Мартин хмыкнул, и в Шермане забил слабенький родничок надежды. Киллиан знает этого Фицгиббона, который служит в прокуратуре Бронкса начальником Отдела особо опасных преступлений, Фицгиббон знает Мартина, а Мартин теперь знает Киллиана... а Киллиан — Киллиан это его защитник!.. Прежде чем Шерман успел нагнуться, чтобы влезть в машину, Мартин предупредил:

— Смотрите там с одеждой осторожнее. Там эти мудовые — простите за выражение — пенопластовые шарики. Пацан у меня коробку открыл, и все белые горошки из пенопласта, которые при упаковке кладут, распустил по салону; они теперь пристают и к одежде, и к чему только не пристают.

Согнувшись, Шерман увидел и толстяка с усами — Гольдберга, сидевшего на переднем пассажирском месте.

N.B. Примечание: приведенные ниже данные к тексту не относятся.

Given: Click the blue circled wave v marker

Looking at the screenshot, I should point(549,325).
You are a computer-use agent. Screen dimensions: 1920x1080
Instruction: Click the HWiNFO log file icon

Этот улыбнулся Шерману еще шире.

— Шерман! — Он сказал это так, как говорят «привет» или «с добрым утром». Дружелюбнейшим образом. И весь мир замерз, закоченел. Просто по имени! Как слугу... Как раба... Как заключенного... Шерман не ответил. Мартин представил Киллиана Гольдбергу. Опять бодрый товарищеский треп.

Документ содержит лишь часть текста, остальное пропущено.